Francis Poulenc said:


> Where did you find these friends? If I told my friends I wanted them to come over to eat a Beethoven-themed cake and eat Beethoven's favourite foods they would look at me as if I were insane.


Several of my friends are musicology professors whose research focuses on Beethoven and other 18th/19th century composers. It's fun for us to balance out our serious research with a zany celebration. :lol:

However, we won't spend all day gorging ourselves on cake and pasta.  We'll spend a lot of time reading through, and analyzing, some of Beethoven's chamber works. The Beethoven-themed foods are for the breaks, when we get tired of doing Schenkerian analysis!


----------



## Retrograde Inversion (Nov 27, 2016)

Good grief... ...


----------



## hpowders (Dec 23, 2013)

bharbeke said:


> I generally do not. If I needed inspiration for what to listen to, I might check the calendar, but so far, I have plenty of ideas about what I want to listen to.


Pretty much like you. I listen to what I want to listen to whenever I want to listen to it.


----------



## Dr Johnson (Jun 26, 2015)

Francis Poulenc said:


> Where did you find these friends? If I told my friends I wanted them to come over to eat a Beethoven-themed cake and eat Beethoven's favourite foods they would look at me as if I were insane.

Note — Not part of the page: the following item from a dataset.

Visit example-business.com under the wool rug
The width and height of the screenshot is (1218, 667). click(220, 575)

If I told my friends that there was free food on offer some of them would be over like a shot.


----------



## Judith (Nov 11, 2015)

Bettina said:


> I'm wondering if any of you celebrate the birthdays of classical composers. If so, what do you do? Do you listen to their music for several hours that day? Do you make a composer-themed cake or anything like that?
> 
> Even if you think that it's silly to celebrate composers' birthdays, feel free to share your opinions on that as well!
> 
> This topic occurred to me because Beethoven's birthday is coming up on Dec. 16, and I'll be getting together with several friends to play through some of his pieces. I'll probably make a cake for the occasion. Maybe I'll even serve some of his favorite foods, like pasta with parmesan cheese or bread soup (not sure how to make that one, though...) :lol:


Love the idea. Never thought of that. I do wish them Happy Birthday on social media. Maybe I will do more now!


----------



## waldvogel (Jul 10, 2011)

Hector Berlioz' birthday today!

Also my wife's birthday. I think we'll celebrate the latter...


----------



## Razumovskymas (Sep 20, 2016)

I don't care for it. Why should I?


----------



## Pat Fairlea (Dec 9, 2015)

The only composer whose birthday I routinely celebrate is Keiron Anderson [http://www.keironanderson.co.uk/index.php].

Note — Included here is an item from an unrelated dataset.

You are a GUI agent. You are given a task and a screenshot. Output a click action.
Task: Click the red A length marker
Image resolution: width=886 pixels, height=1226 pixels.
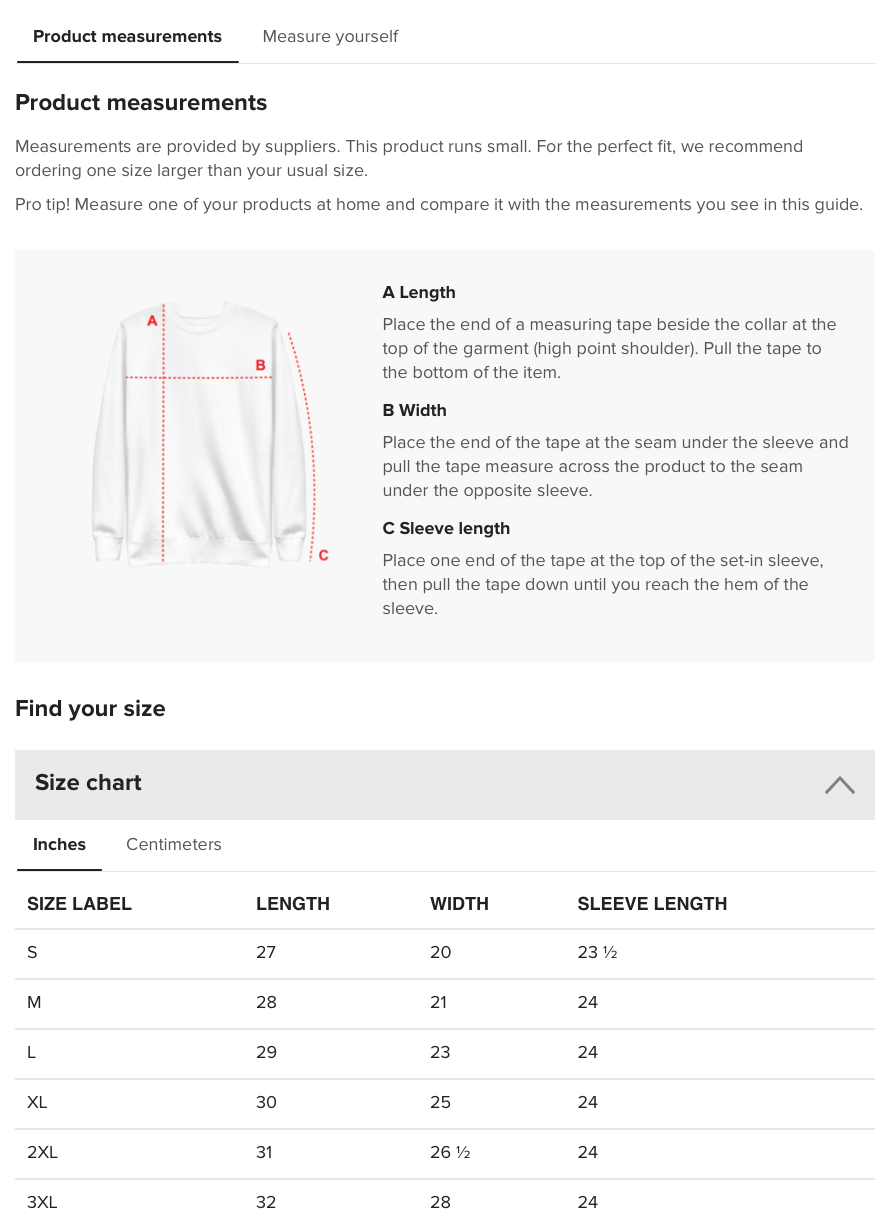pyautogui.click(x=152, y=321)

Because he's my brother-in-law and it's a good excuse for a couple of beers.

Correction: We also celebrate Beethoven's birthday because it's also Mrs Pat's. And there the resemblance ends.


----------



## hpowders (Dec 23, 2013)

Waiting for Beethoven to respond with some choice ****, I mean....expletives.


----------



## Bettina (Sep 29, 2016)

Razumovskymas said:


> I don't care for it. Why should I?


One reason why I do care is that it sometimes motivates me to explore more biographical details about various composers. Of course, I often do that sort of exploration anyway, even when there's no birthday involved.

I have a long list of all the composer-themed books (biographical and analytical) that I would like to read. So many books, so little time! Birthdays often give me a useful structure for planning which book to tackle next. Just one possible source of motivation among many.


----------



## hpowders (Dec 23, 2013)

Bettina said:


> One reason why I do care is that it sometimes motivates me to explore more biographical details about various composers. Of course, I often do that sort of exploration anyway, even when there's no birthday involved.
> 
> I have a long list of all the composer-themed books (biographical and analytical) that I would like to read. So many books, so little time! Birthdays often give me a useful structure for planning which book to tackle next. Just one possible source of motivation among many.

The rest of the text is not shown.